The BC government has put $70 million towards helping fruit growers replant crops and become climate resilient after devastating cold weather.

For grape growers, back-to-back cold spells over two winters wiped out a majority of the grape crop and it’s still not known how many vines died.

Some peach growers could lose all of their crop thanks to the Arctic air that invaded the Okanagan this past winter, while most will see around 75% to 80% of their crops destroyed. Stone fruits — like peaches, apricots, plums and nectarines — are the most sensitive to the colds so suffer the most damage. Cherry crops were also devastated.

READ MORE: Growing grapes in Okanagan is 'like Russian roulette' these days: winemaker

An enhanced provincial replant program will offer up to $70 million to growers who need to replace damaged, diseased and low-producing crops with climate-resilient varieties that produce premium fruit, according to a Ministry of Agriculture news release issued today, March 13.

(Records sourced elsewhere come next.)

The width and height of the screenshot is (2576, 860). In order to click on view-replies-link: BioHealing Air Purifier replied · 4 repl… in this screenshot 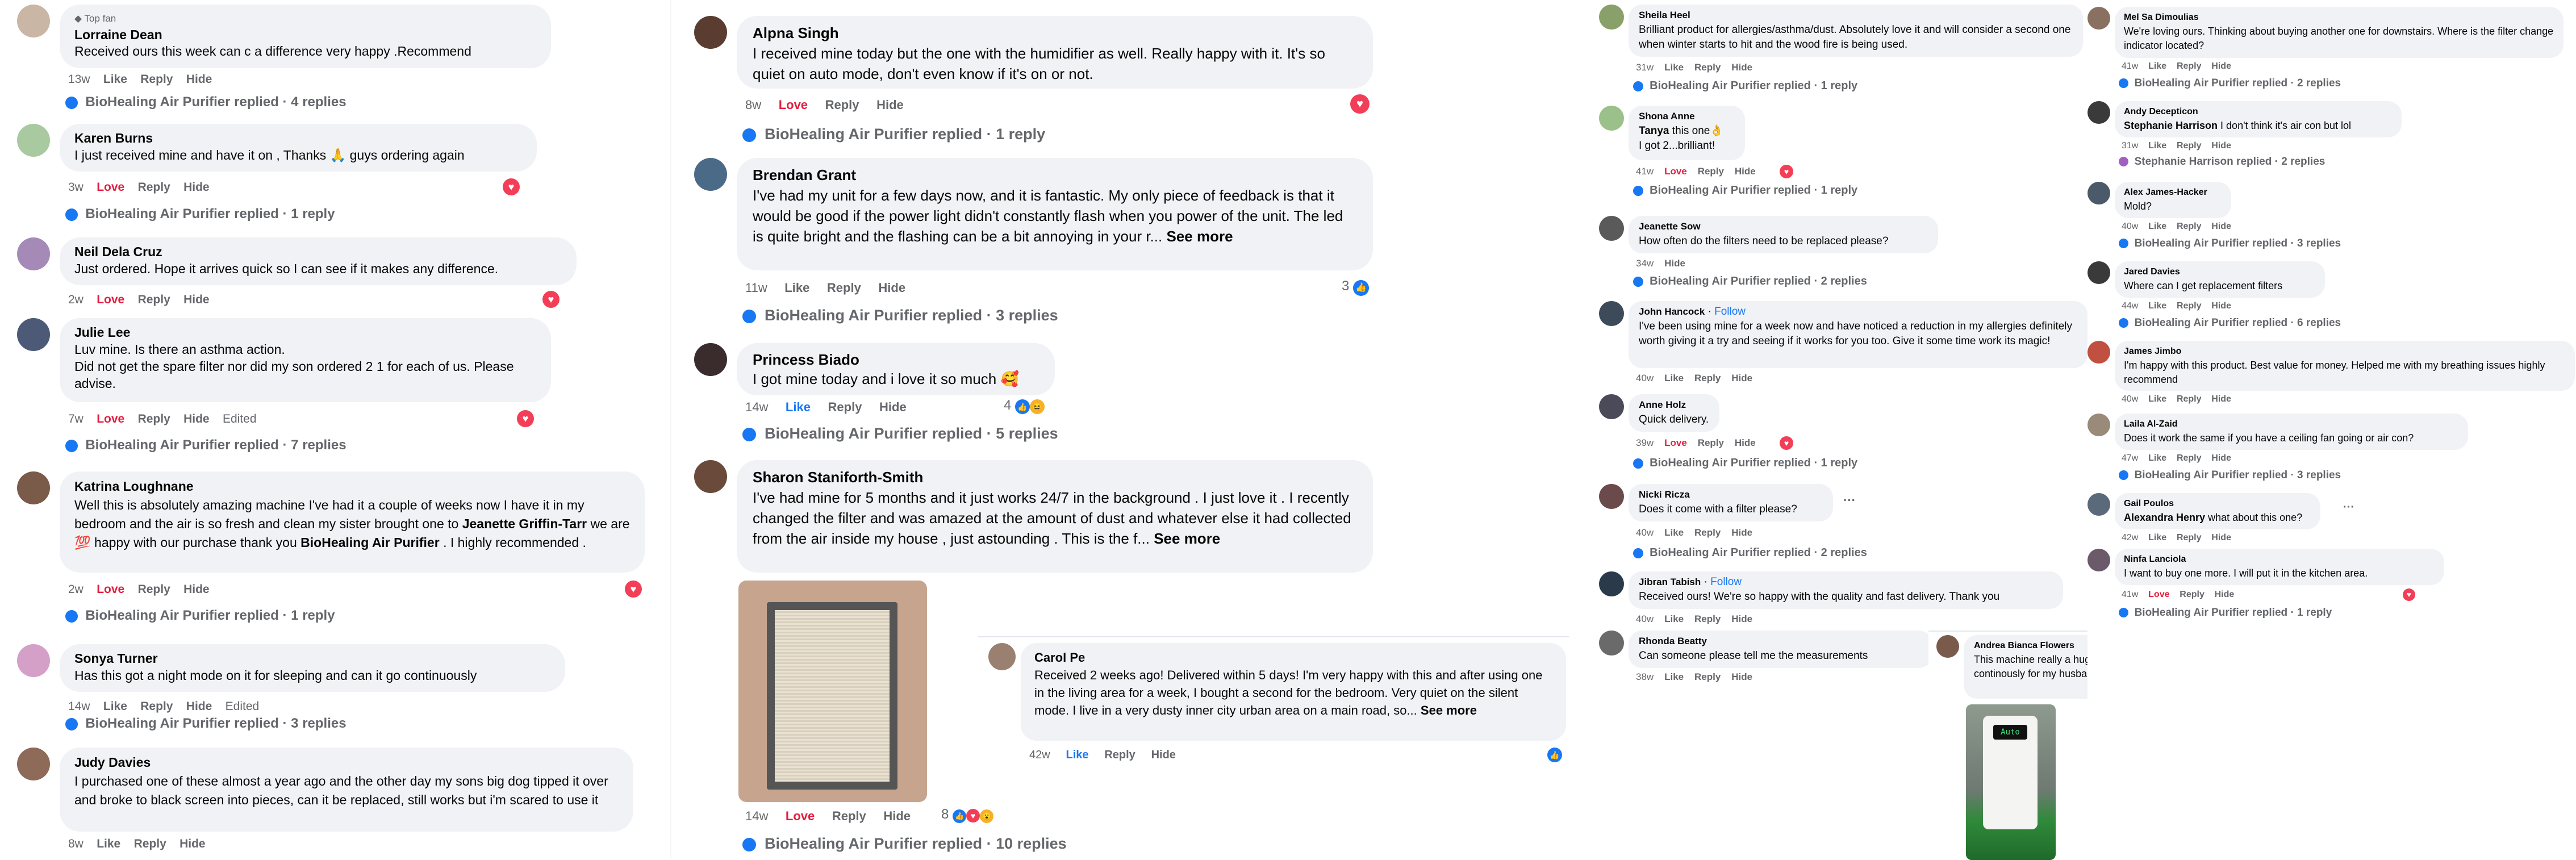, I will do `click(206, 102)`.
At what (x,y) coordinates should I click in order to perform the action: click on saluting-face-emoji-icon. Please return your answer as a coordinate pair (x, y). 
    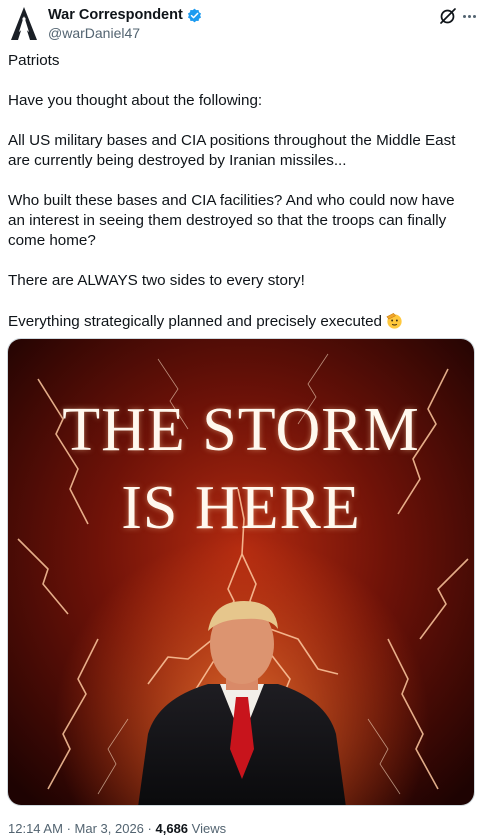
    Looking at the image, I should click on (394, 321).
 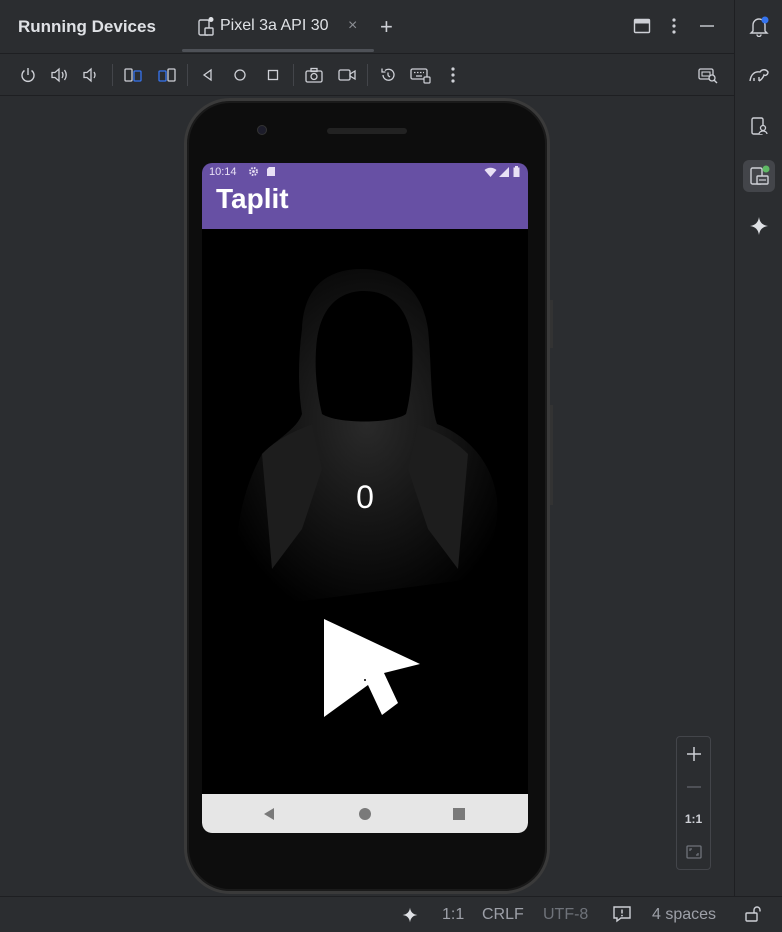 What do you see at coordinates (503, 915) in the screenshot?
I see `line-endings: CRLF` at bounding box center [503, 915].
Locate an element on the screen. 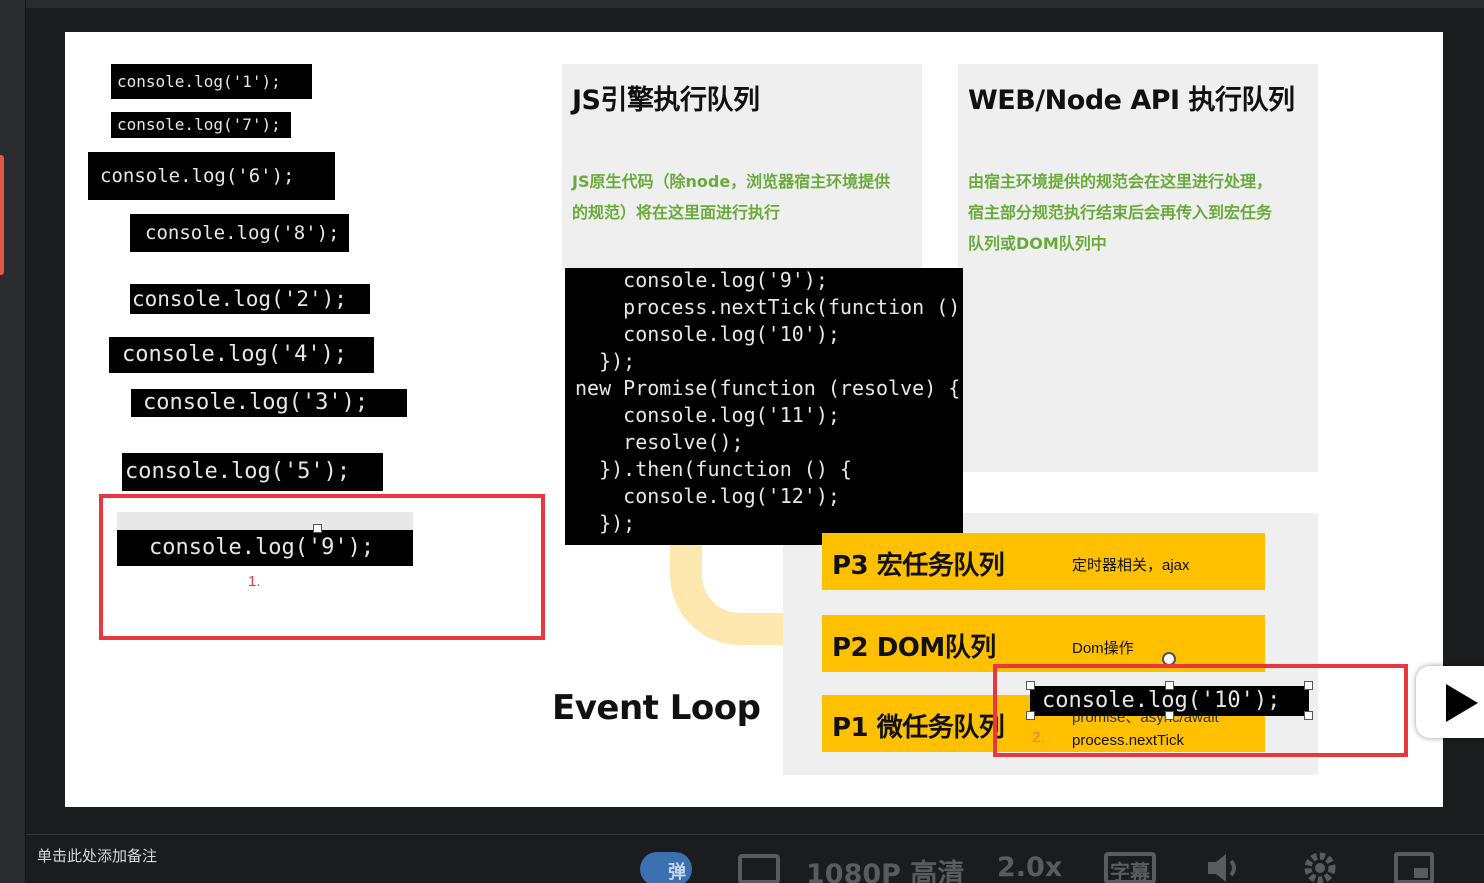  snippet-log-2: console.log('2'); is located at coordinates (250, 299).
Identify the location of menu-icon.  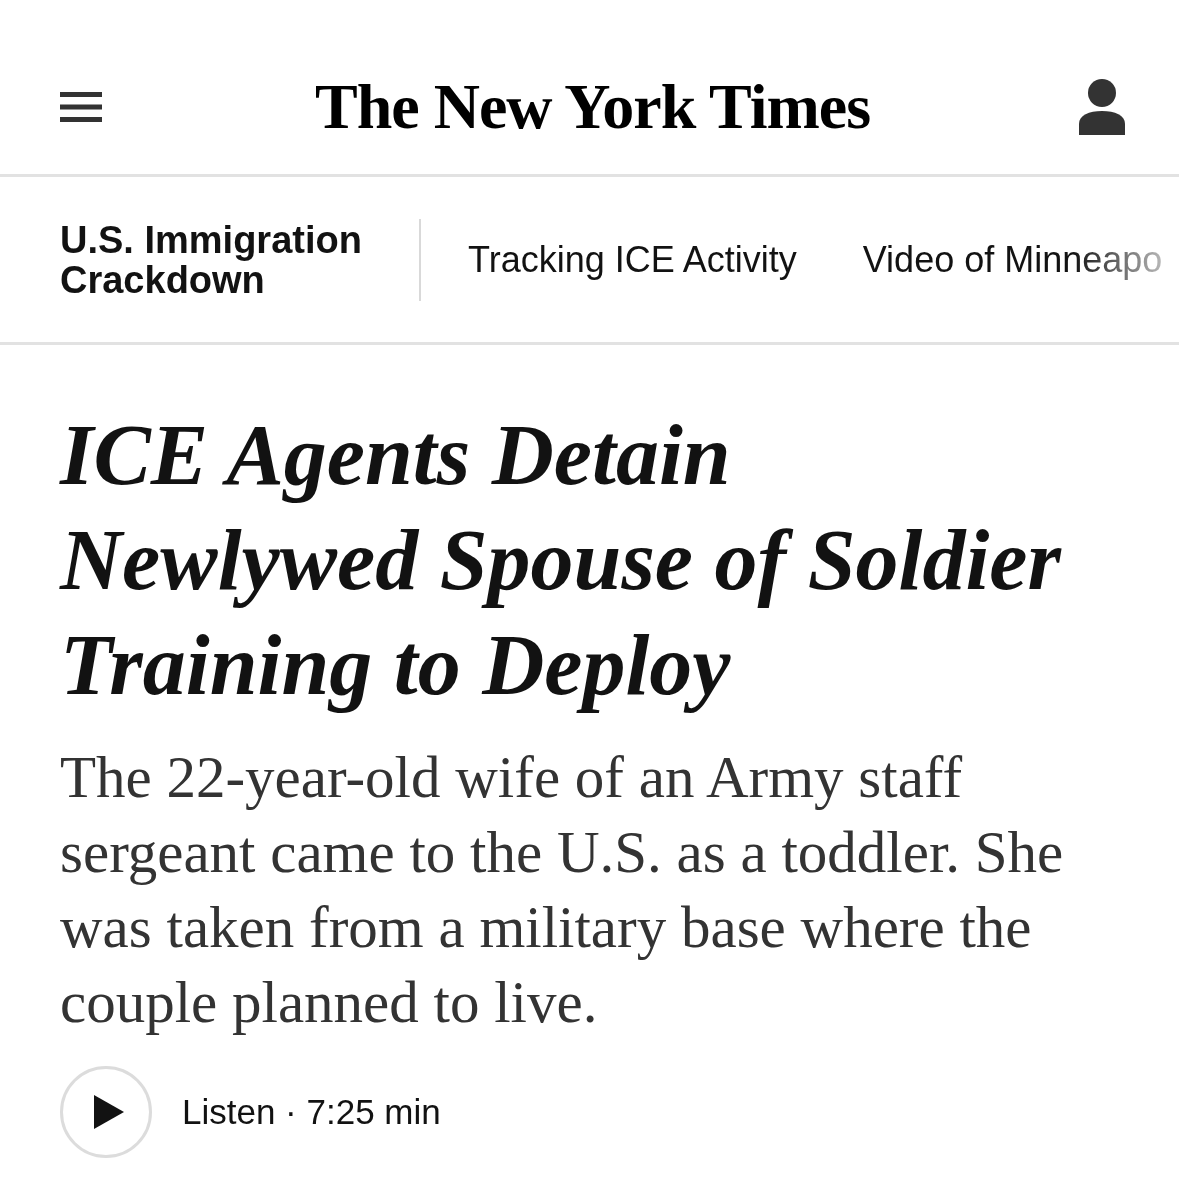
(81, 107).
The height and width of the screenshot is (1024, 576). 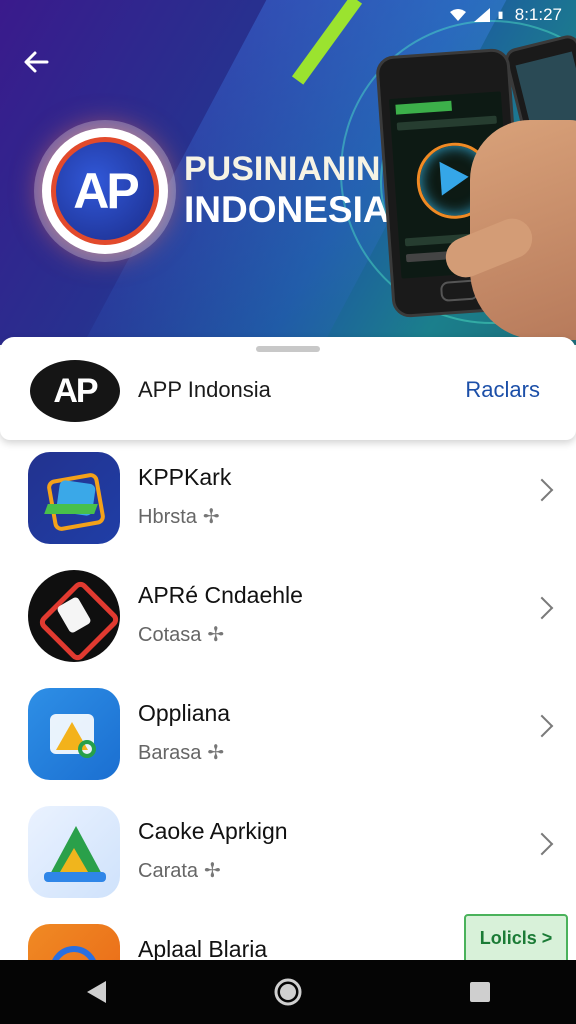 What do you see at coordinates (220, 595) in the screenshot?
I see `app-name: APRé Cndaehle` at bounding box center [220, 595].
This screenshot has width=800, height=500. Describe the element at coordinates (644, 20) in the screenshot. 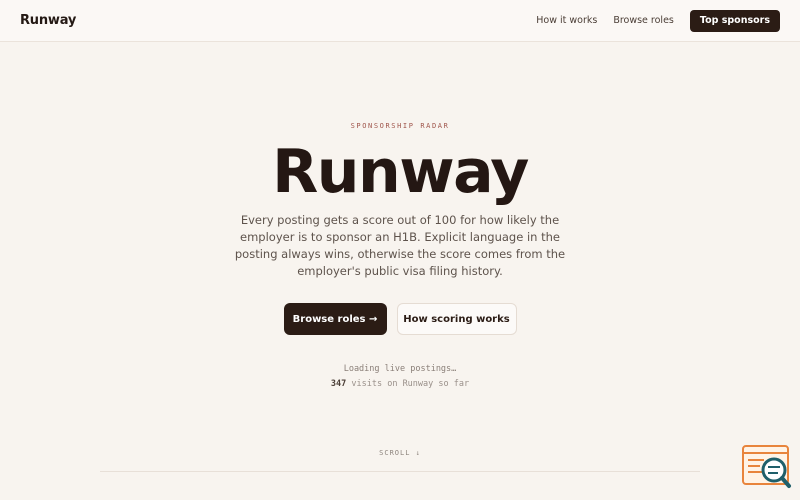

I see `nav-browse-roles: Browse roles` at that location.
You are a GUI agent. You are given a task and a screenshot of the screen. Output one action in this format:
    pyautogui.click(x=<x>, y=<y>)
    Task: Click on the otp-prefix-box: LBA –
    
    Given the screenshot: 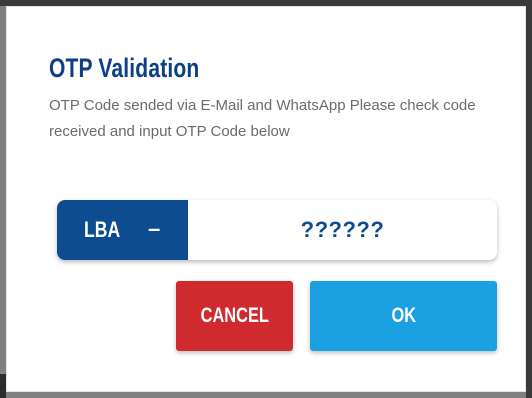 What is the action you would take?
    pyautogui.click(x=122, y=230)
    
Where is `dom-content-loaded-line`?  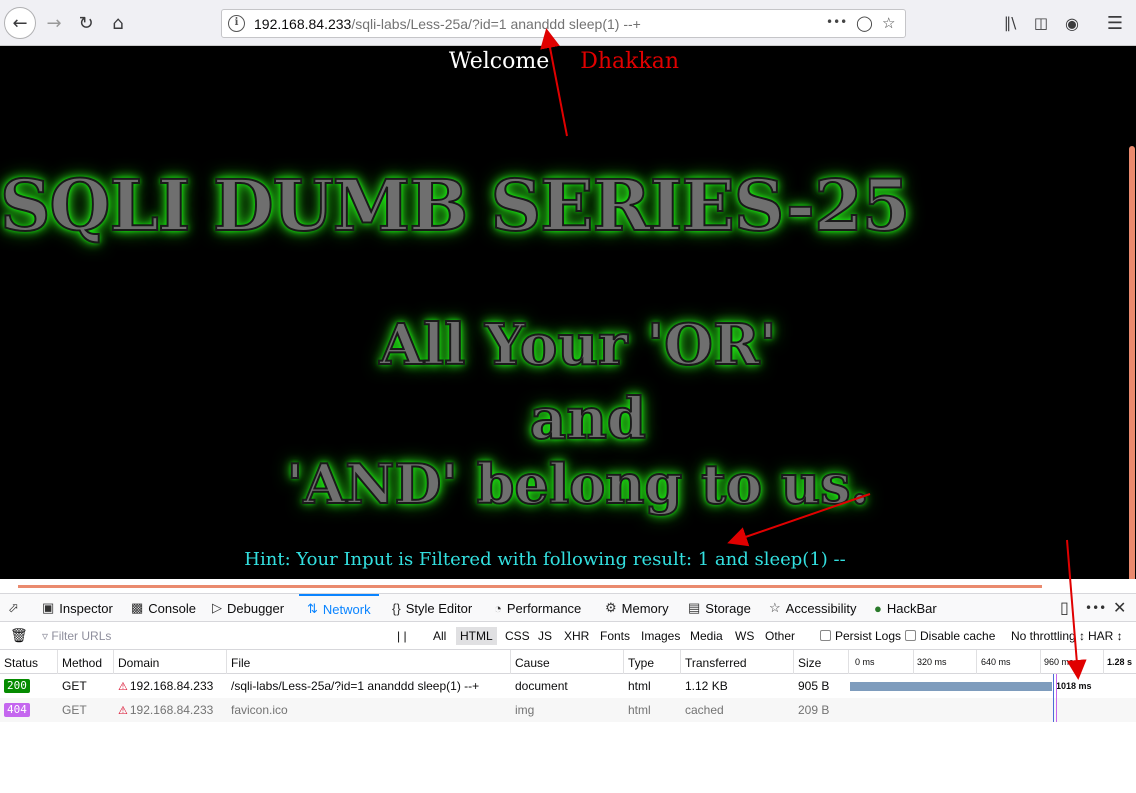 dom-content-loaded-line is located at coordinates (1054, 698).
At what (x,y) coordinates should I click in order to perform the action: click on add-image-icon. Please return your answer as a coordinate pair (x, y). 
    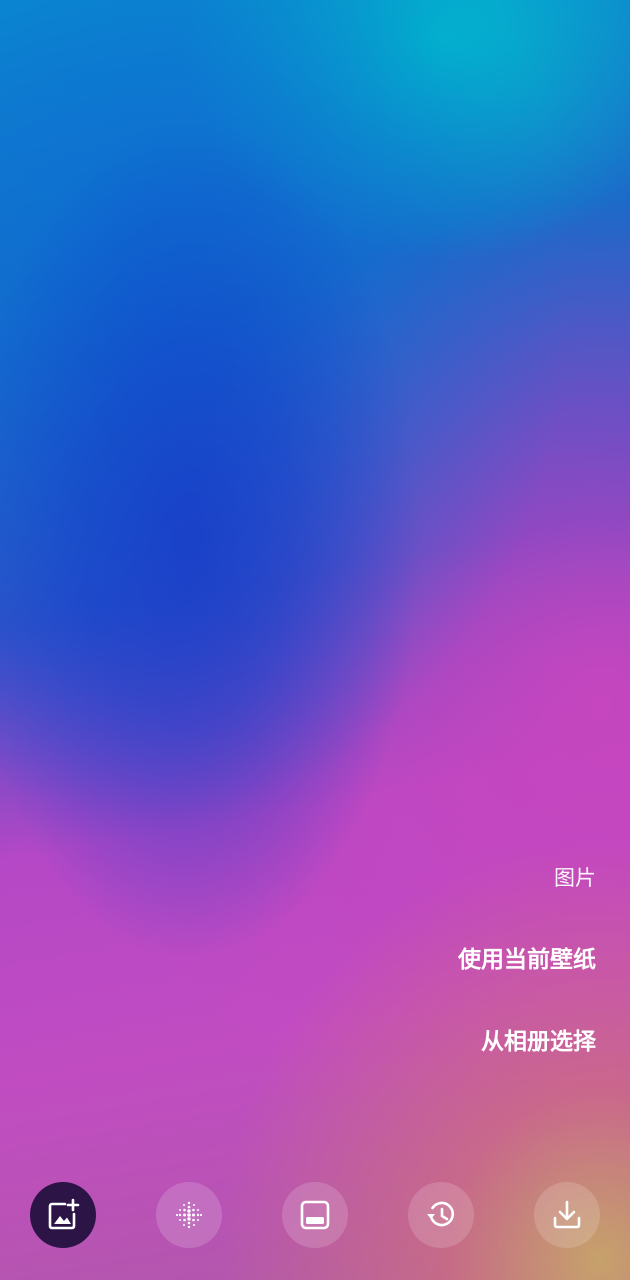
    Looking at the image, I should click on (64, 1214).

“There are few things better than locally grown fruit and locally crafted B.C. wine,” Premier David Eby said in the release.

“We’re taking action to support farmers who have been hit hard by a changing climate with a new task force and replant program, which will help about 1,000 more growers revitalize their farms and protect their businesses. The security of our food and our economy depends on the strength and resilience of our farmers.”

Along with climate change, diseases have also afflicted many farmer throughout the province.

READ MORE: Up to 80% of Okanagan peach crop wiped out by winter cold snap

The new replanting program comes on top of the $15 million Perennial Crop Renewal Program launched in 2023. The ministry said the program has helped more than 200 farmers replace unproductive crops with higher quality plants.

The government will work alongside industry associations to develop planting guidelines to ensure newly planted crops are more climate resilient and can resist to pests, disease and market pressures.

The province will also establish a wine-grape sector task force which will run for two years to develop a road map for an economically sustainable wine industry in the province.  The task force will provide recommendations to wine growers on how to remain profitable and be resilient to the climate and current market.

“The ongoing climate change effects on B.C. farmers, highlighted by recent freeze events, is real and directly impacts individuals and families that make up our industry," Miles Prodan, president and CEO of Wine Growers BC, said in the release.

READ MORE: January deep freeze devastated BC Southern Interior cherry crop

Farmer and BC Cherry Assocation president Sukhpaul Bal said the replanting money is the kind of long-term strategy his growers need.

"Extreme weather has made fruit farming very difficult and we look forward to continuing to engage with our government on the short-term support required," he said in the release.

The province will also work on strategies to support better experiences for winery visitors and promote tourism. Changes will include better touring experiences that allow visitors to enjoy a glass of wine will on a tour, allowing sales in more places on site including tours, allowing more flexibility in sampling and allowing sales in picnic areas.

Some of these changes are expected to be put in place as early as this summer.